When she was ten, Ginger had surgery to cut the muscles and tendons around her left hip, an effort to help her stand straight. Her pelvis and leg were cast in an extended position. Two weeks later, the same surgery was done to the right hip. To Ginger’s horror, she awoke to find herself encased in a bright turquoise body cast: “I looked–and felt–like a beached baby whale: blue and totally incapacitated!” she says, shuddering. “No one had so much as hinted about a body cast. I cried an ocean of tears.” When she was finally sent home to convalesce, her uncle hauled her lying in the back of his station wagon. She returned to school on crutches. When her hip healed, she was fitted with an additional leg brace and began using a cane.
During the ensuing years, she tried to live as normally as possible. Her brothers and sisters, now totaling ten, included her in all their activities, with modifications if necessary. She spent seven summer vacations at the Fresh Air Camp at Patterson Lake. In 1962, doctors operated on her left knee, hoping to stabilize it so she could walk without a full-length leg brace. It failed, and the brace went back on.
But she resolved not to let her disability interfere with her enjoyment of life. She graduated from St. Thomas High School in Ann Arbor and went on to earn her teaching certificate from Madonna College and a master’s degree in special education from U-M. She married Eric Ford in 1983, and they have two children.
Using two canes, and wearing long skirts to conceal her braces, she taught elementary education in Dexter schools. Then, at age fifty, she confronted a new challenge, post-polio syndrome, which affects 80 percent of all polio victims and can include muscle weakness and fatigue, damaged nerve function, poor tolerance for cold, muscle twitching or cramps, breathing difficulties, and voice changes. Those issues forced her into early retirement at the age of sixty.
She finally succumbed to nearly full-time wheelchair use last summer. She now spends most of her time with her large and active family and completing a memoir, STEADFAST: A Memoir of Faith, Family, & Polio.

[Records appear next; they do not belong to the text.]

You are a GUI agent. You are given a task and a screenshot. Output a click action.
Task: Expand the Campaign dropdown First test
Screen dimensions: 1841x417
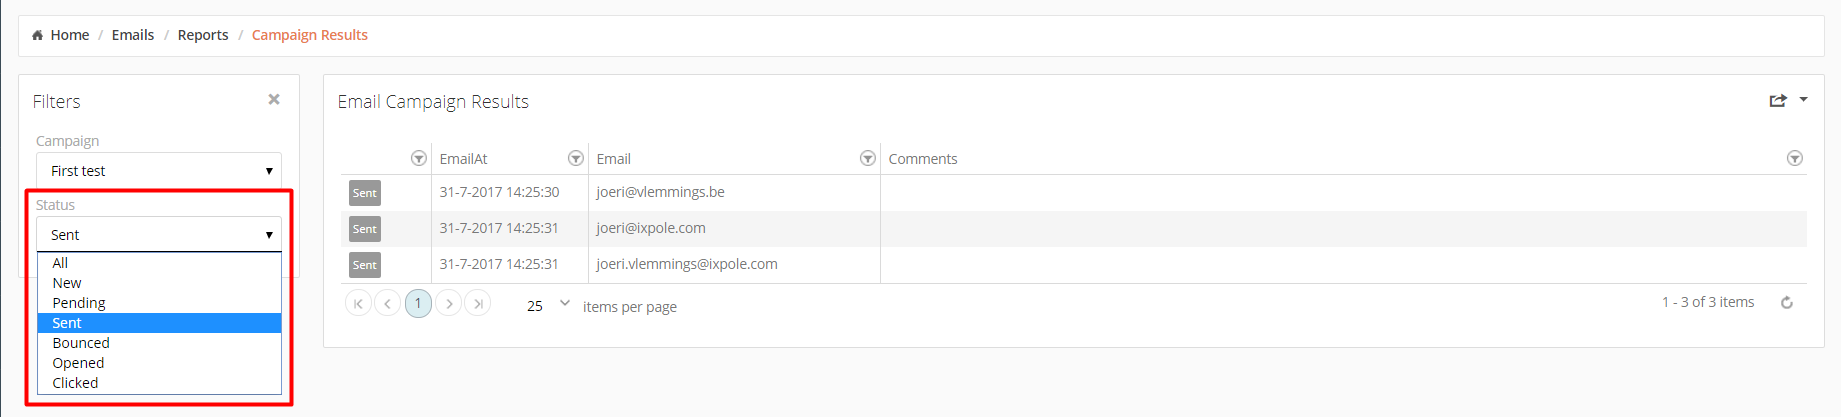pyautogui.click(x=159, y=171)
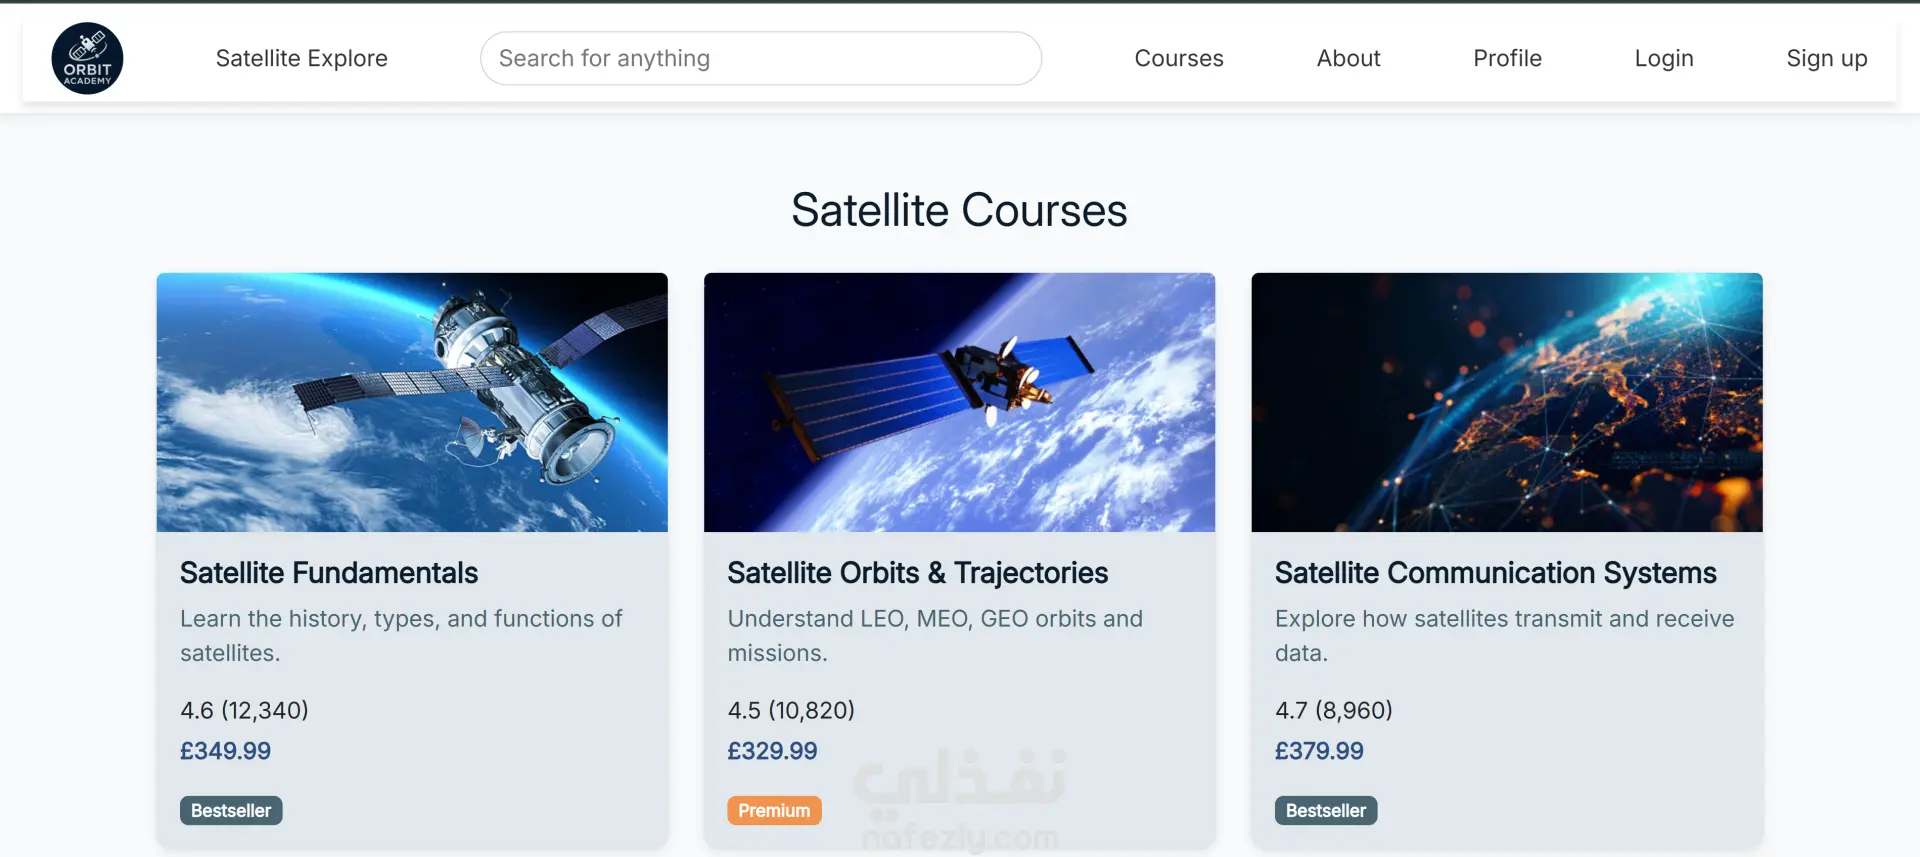Open the Profile nav link
This screenshot has width=1920, height=857.
point(1507,58)
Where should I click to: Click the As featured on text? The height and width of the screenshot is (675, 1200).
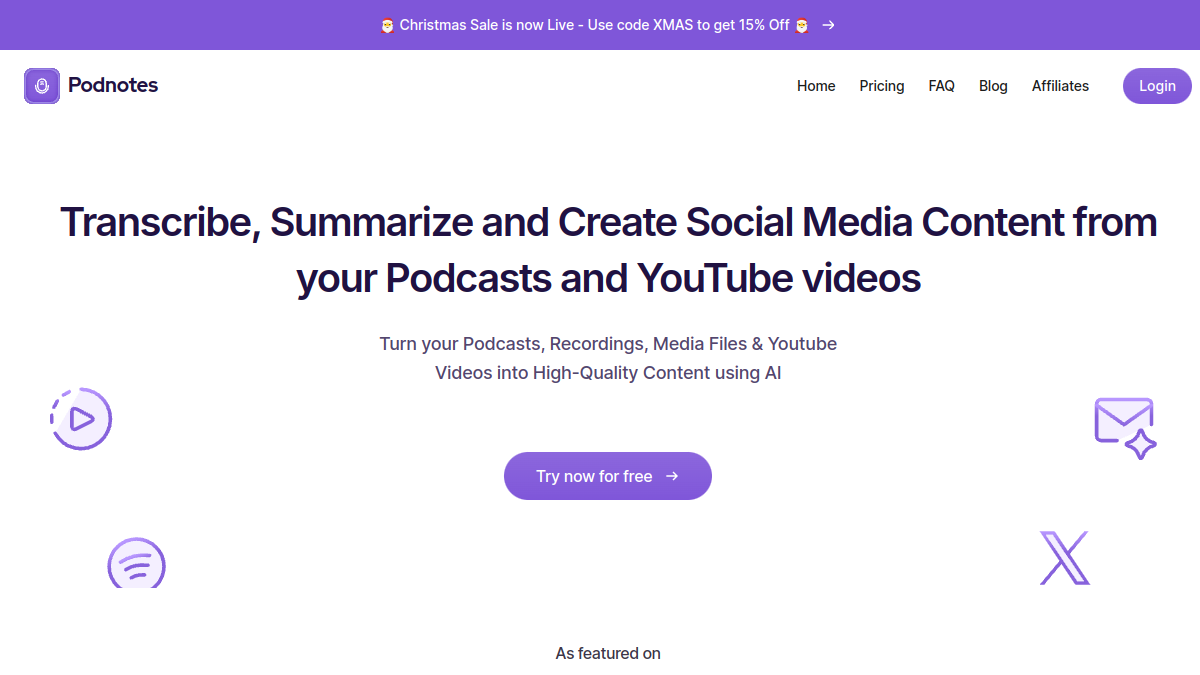coord(608,653)
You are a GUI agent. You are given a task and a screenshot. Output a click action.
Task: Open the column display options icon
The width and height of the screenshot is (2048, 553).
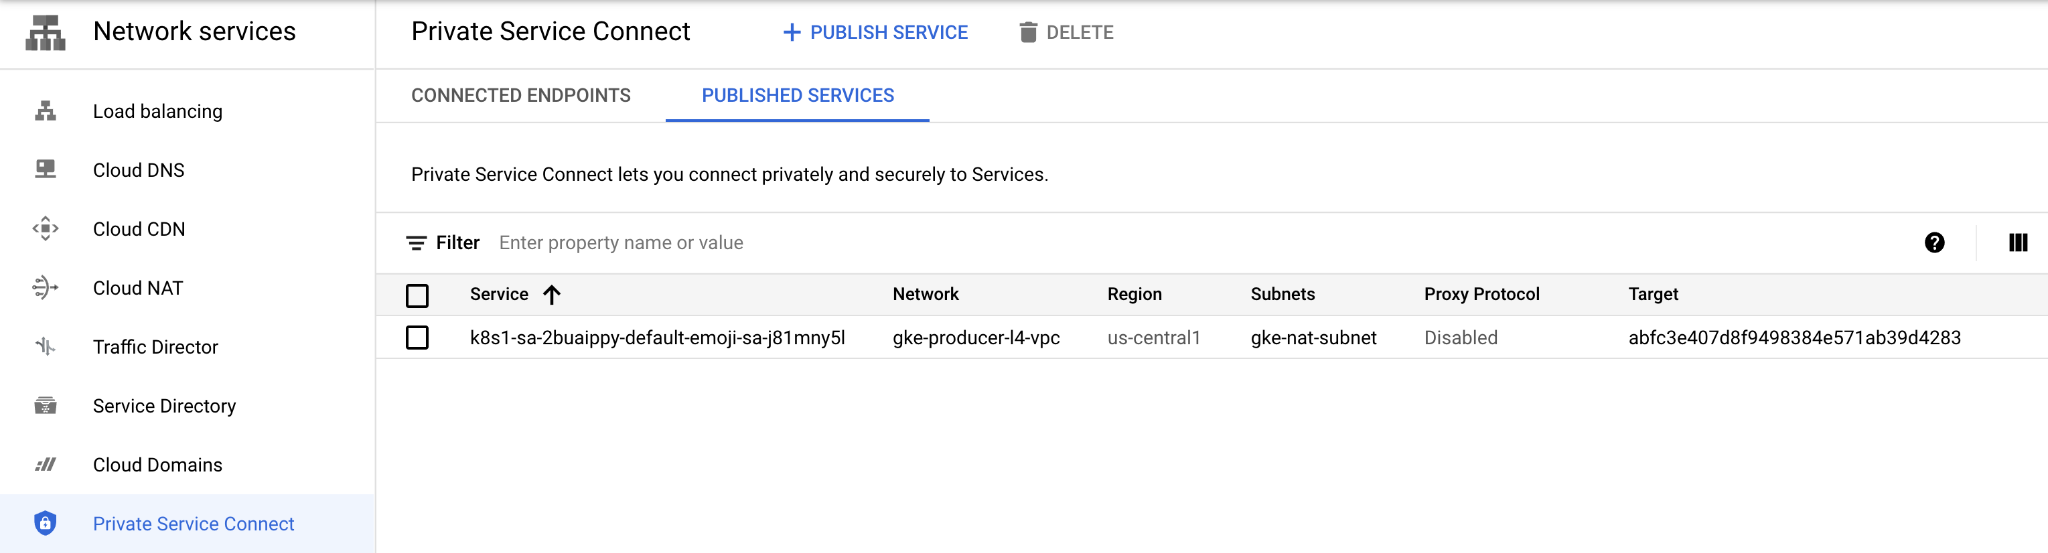coord(2017,243)
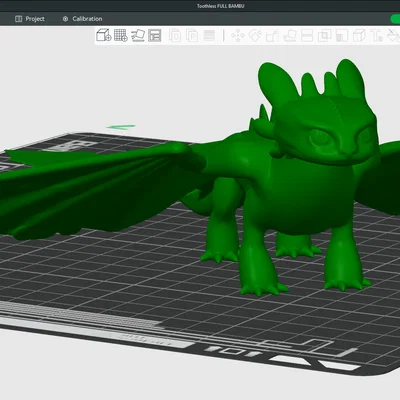The height and width of the screenshot is (400, 400).
Task: Open the Mesh boolean tool
Action: point(324,36)
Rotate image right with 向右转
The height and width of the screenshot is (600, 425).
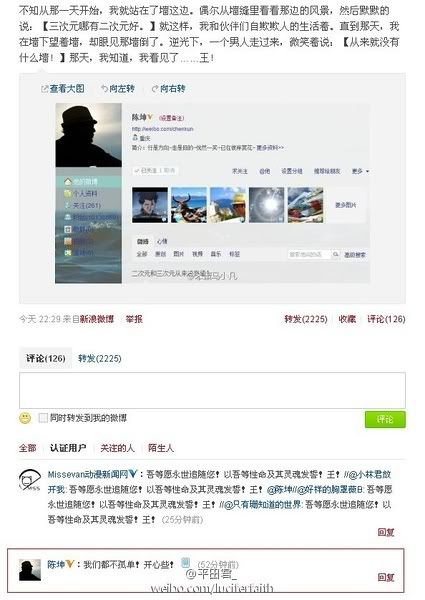pyautogui.click(x=168, y=89)
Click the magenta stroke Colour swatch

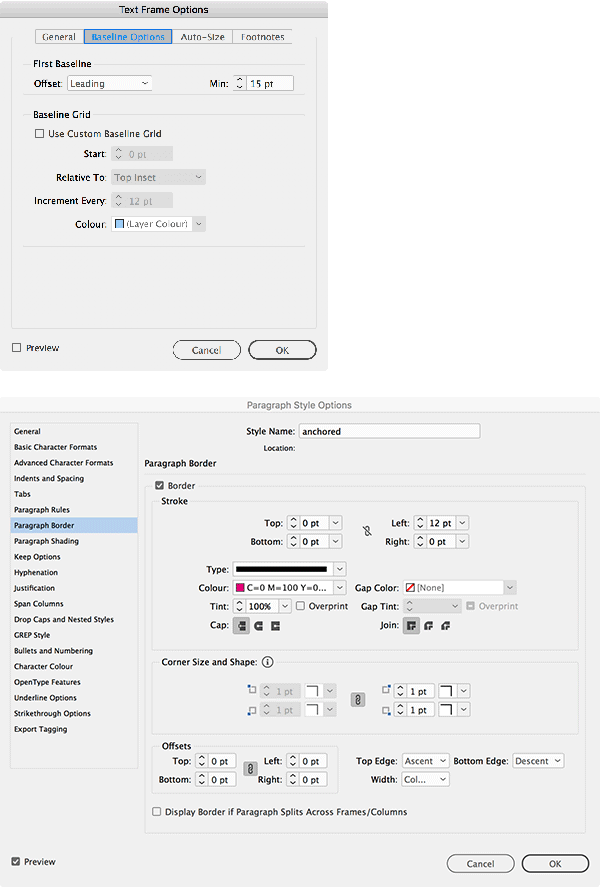coord(240,588)
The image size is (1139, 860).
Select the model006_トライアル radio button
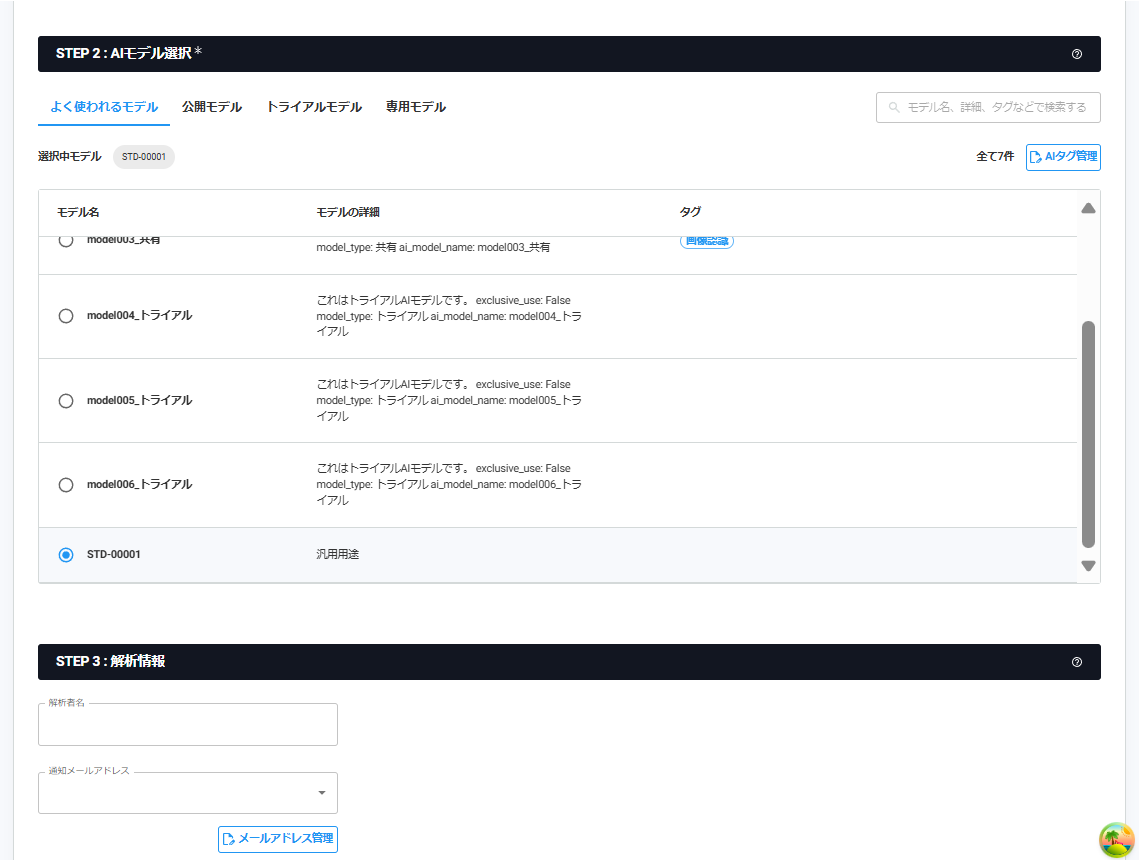click(x=66, y=485)
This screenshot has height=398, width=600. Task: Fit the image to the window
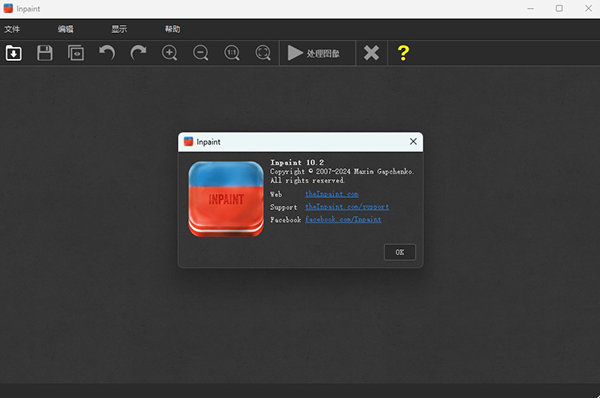(263, 53)

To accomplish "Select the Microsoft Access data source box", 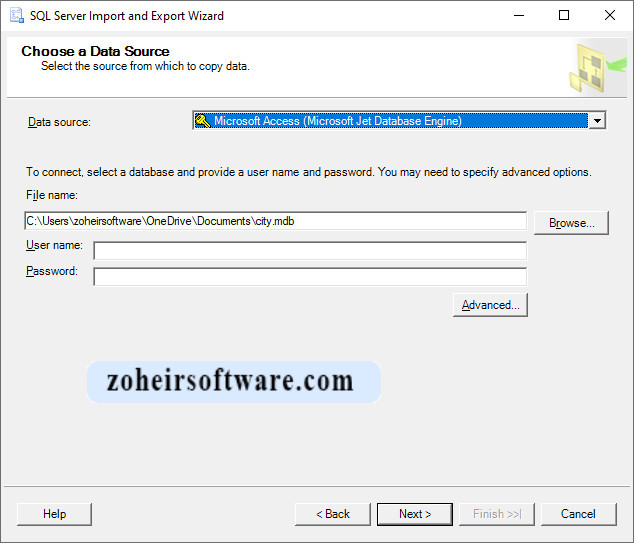I will 390,121.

For decades, the world believed Ford’s generation would witness the last of the dreaded epidemic, but recently polio has reappeared, in Asia, Africa, and the Middle East as wars have disrupted health-care systems and Islamic terrorists have targeted vaccination teams. “That breaks my heart,” she says. “But good things do come out of bad. Without having to deal with polio, I never would have become as determined as I am. I probably wouldn’t have appreciated every little achievement life offered me. My teaching probably benefited the most. I understand what it’s like to have problems. Polio breeds a special kind of empathy for others. I am very aware of people in pain–all kinds of pain.”